The Effect of Manganese on the Oxidation of Chemicals by Lignin Peroxidase

It has recently been discovered that lignin peroxidase isozyme H2 (LiPH2) has the ability to oxidize Mn²⁺ (Khindaria et al., 1995). Furthermore, at pH 4.5, the physiological pH of Phanerochaete chrysosporium, LiPH2 oxidizes Mn²⁺ at a much faster rate (25 times) than veratryl alcohol (VA). The ability of Mn²⁺ to act as a redox mediator for indirect oxidations catalyzed by LiPH2 was therefore investigated. In the presence of physiologically relevant levels of oxalate and Mn²⁺, the rate of LiPH2- catalyzed oxidation of all substrates studied was dramatically increased.
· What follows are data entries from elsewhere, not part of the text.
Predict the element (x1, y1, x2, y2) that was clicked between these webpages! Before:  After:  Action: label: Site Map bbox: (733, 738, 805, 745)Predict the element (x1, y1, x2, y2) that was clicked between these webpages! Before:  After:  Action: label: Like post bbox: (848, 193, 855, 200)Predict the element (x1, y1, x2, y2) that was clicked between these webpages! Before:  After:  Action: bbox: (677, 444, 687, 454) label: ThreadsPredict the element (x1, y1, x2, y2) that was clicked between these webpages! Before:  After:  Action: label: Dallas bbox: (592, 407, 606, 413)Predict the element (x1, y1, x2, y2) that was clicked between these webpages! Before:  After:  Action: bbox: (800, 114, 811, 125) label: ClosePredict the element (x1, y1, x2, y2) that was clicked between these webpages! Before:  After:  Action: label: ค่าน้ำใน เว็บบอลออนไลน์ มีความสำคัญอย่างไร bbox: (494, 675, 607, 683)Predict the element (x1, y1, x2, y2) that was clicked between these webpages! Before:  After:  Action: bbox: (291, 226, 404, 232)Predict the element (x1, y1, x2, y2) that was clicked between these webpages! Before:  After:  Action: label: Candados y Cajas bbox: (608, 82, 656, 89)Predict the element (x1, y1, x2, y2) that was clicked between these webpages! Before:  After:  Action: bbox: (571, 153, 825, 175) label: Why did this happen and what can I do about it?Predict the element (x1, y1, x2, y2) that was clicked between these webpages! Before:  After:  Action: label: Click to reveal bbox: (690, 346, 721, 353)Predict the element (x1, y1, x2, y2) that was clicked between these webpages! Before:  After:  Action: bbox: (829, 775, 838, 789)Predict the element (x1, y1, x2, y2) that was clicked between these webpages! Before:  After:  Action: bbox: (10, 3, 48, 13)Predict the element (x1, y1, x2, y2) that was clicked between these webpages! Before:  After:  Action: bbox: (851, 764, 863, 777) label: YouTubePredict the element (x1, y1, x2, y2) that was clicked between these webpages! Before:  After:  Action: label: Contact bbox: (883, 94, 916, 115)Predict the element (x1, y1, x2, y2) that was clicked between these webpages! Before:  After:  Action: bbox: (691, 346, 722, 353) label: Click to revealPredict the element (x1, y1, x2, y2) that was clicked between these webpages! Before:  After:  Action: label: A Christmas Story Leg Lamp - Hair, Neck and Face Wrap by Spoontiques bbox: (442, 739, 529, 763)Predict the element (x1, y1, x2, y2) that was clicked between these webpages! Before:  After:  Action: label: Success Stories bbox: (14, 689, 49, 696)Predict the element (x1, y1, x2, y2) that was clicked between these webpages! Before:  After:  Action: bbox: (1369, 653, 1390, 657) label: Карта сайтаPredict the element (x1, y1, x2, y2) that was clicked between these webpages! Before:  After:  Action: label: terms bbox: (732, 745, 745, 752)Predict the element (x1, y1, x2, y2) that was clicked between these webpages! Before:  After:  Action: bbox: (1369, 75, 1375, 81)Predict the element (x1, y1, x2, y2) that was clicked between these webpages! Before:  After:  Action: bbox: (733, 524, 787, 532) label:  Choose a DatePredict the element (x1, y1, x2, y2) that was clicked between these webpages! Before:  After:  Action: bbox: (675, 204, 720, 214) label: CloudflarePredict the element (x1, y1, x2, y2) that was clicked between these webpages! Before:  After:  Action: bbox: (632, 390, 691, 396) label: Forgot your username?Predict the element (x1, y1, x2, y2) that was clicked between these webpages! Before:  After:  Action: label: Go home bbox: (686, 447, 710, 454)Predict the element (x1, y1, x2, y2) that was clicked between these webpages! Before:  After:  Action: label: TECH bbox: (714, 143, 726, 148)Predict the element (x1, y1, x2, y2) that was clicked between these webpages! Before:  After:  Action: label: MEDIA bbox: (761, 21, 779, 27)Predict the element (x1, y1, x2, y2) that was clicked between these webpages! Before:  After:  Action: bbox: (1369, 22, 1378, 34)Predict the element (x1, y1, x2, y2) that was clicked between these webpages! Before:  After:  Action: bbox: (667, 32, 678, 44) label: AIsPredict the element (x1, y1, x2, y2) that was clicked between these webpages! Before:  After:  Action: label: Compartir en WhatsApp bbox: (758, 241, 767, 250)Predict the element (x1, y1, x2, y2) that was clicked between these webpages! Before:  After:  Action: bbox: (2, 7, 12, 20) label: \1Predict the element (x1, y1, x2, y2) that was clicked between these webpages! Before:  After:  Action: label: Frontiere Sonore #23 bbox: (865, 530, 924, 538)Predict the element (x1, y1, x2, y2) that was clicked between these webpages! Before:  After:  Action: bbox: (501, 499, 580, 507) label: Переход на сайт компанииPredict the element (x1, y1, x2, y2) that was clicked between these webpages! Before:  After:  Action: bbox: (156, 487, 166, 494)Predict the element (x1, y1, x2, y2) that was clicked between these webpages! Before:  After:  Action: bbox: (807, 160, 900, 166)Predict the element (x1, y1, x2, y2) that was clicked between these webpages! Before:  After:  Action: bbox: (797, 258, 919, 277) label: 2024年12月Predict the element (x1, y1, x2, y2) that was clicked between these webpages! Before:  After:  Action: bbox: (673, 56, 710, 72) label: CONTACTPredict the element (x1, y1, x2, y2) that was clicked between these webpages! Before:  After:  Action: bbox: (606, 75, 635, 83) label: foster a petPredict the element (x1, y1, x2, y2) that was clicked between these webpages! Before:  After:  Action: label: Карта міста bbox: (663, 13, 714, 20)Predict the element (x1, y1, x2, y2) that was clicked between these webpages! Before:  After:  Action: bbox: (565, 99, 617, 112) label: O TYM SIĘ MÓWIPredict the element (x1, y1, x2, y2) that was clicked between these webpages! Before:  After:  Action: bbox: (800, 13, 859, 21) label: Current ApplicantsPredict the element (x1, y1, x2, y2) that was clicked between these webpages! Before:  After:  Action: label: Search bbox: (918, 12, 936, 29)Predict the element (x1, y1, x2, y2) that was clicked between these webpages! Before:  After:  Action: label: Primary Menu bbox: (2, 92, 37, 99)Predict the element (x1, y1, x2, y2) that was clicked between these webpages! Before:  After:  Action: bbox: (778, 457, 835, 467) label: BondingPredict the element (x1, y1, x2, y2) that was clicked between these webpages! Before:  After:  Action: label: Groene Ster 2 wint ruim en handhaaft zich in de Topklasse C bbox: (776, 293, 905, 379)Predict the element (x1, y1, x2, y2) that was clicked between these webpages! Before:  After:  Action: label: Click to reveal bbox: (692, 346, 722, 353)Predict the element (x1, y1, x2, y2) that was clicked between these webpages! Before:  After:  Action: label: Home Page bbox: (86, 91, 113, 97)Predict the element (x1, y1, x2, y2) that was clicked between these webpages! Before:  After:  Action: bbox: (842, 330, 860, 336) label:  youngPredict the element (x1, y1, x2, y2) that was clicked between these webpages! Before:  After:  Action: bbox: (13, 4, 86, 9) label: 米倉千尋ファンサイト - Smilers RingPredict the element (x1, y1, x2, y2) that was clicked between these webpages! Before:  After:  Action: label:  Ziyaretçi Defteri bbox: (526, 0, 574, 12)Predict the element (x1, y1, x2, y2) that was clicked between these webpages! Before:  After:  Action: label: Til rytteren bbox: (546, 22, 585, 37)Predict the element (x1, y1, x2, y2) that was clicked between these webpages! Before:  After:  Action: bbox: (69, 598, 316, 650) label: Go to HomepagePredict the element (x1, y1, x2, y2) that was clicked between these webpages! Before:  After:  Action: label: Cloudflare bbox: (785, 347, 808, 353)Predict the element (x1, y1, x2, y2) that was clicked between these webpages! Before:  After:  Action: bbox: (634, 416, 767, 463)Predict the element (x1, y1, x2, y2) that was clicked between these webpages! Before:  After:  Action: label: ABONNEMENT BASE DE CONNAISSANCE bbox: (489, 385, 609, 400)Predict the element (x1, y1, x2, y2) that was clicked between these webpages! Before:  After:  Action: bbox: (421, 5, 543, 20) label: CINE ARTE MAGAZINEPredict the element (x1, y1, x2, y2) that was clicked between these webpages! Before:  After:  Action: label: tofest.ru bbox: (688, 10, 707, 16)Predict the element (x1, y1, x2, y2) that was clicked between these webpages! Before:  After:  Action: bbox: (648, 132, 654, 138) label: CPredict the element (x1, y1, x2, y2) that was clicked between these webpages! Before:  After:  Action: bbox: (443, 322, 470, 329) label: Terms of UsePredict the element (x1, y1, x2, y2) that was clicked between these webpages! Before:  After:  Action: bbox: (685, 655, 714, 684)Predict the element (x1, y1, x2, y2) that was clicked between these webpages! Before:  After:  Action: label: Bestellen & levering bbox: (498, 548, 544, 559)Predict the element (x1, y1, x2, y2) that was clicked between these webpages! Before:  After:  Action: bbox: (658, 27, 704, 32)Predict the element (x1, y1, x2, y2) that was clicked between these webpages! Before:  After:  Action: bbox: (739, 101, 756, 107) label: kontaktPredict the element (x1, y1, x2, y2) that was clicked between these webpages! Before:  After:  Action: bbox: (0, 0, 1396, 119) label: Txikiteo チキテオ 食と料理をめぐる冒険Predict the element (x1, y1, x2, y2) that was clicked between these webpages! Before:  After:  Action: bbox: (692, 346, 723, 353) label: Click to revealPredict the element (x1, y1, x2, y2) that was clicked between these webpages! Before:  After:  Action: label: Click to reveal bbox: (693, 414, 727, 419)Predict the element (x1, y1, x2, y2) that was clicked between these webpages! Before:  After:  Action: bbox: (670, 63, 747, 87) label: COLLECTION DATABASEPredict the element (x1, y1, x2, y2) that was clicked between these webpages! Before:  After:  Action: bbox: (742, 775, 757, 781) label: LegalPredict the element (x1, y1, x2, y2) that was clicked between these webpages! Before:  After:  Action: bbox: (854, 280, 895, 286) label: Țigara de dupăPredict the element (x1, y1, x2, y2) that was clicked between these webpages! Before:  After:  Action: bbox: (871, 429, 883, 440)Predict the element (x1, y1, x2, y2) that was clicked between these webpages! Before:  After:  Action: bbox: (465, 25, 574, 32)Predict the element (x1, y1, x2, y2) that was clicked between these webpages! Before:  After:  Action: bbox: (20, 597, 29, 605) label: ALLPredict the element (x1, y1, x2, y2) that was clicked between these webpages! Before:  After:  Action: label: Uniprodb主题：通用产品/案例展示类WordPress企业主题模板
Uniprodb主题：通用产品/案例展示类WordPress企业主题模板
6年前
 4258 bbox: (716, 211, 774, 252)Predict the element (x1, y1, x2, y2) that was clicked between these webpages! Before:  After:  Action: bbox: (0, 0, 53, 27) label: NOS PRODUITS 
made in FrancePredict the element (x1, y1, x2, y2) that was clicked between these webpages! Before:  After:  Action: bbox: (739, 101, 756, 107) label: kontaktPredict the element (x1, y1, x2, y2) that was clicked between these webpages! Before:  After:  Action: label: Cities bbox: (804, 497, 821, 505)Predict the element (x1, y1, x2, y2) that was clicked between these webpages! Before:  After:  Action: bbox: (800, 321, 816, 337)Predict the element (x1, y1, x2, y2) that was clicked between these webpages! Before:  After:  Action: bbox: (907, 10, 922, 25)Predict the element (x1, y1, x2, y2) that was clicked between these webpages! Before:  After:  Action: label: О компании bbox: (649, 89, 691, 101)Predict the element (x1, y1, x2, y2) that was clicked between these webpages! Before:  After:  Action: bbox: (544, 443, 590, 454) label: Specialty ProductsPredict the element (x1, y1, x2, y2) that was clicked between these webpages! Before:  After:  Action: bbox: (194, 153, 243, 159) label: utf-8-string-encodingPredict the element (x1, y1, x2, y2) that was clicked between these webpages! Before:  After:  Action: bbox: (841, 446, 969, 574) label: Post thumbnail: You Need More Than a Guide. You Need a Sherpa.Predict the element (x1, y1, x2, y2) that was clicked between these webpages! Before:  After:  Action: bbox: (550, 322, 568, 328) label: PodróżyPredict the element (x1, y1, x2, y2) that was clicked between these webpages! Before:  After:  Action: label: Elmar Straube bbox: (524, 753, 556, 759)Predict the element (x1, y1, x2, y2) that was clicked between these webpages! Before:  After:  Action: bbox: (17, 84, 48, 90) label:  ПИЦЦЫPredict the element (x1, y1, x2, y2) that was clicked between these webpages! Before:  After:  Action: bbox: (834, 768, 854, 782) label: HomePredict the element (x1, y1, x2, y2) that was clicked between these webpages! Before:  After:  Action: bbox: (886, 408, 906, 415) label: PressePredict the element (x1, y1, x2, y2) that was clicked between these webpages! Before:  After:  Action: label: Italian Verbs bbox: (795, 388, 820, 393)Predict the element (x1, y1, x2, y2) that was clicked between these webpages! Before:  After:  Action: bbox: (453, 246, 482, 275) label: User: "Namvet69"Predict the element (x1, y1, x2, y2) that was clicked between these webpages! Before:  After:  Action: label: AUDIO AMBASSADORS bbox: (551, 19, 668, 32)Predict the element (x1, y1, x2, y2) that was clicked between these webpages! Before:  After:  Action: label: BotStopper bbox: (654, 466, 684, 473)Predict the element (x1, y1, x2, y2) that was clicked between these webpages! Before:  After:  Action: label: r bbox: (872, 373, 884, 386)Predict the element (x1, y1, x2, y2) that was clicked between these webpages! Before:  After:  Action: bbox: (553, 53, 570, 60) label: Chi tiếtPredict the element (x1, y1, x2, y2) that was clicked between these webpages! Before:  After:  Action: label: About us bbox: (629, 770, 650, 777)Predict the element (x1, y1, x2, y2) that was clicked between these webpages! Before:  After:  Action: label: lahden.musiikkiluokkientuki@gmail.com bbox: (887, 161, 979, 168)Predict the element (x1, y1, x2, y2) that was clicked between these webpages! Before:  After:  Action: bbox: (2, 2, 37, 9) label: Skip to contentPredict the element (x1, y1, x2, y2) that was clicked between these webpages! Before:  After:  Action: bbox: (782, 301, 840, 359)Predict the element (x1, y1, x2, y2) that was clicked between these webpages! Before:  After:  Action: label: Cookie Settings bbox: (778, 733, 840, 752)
Up to 10-fold stimulations were observed compared to the rates of oxidation of substrate in either the presence or absence of VA. We propose that the stimulation is due to the ability of LiPH2 to oxidize Mn²⁺, producing the strong oxidant Mn³⁺, at a high rate. The rates of oxidation of the substrates showed a hyperbolic dependence on Mn²⁺ in the presence of oxalate, a chelator which was required for maximal activity. The oxalate dependence of the oxidation rates correlated well with the concentration of the 1:1 complex of Mn²⁺-oxalate. The relative concentrations of the substrates and H₂O₂ and the rate constants for their reactions with Mn3+ determined which chemical was oxidized by the enzymatically produced Mn³⁺. The importance of the ability of Mn²⁺-oxalate to stimulate the oxidation of chemicals by LiPH2 is discussed.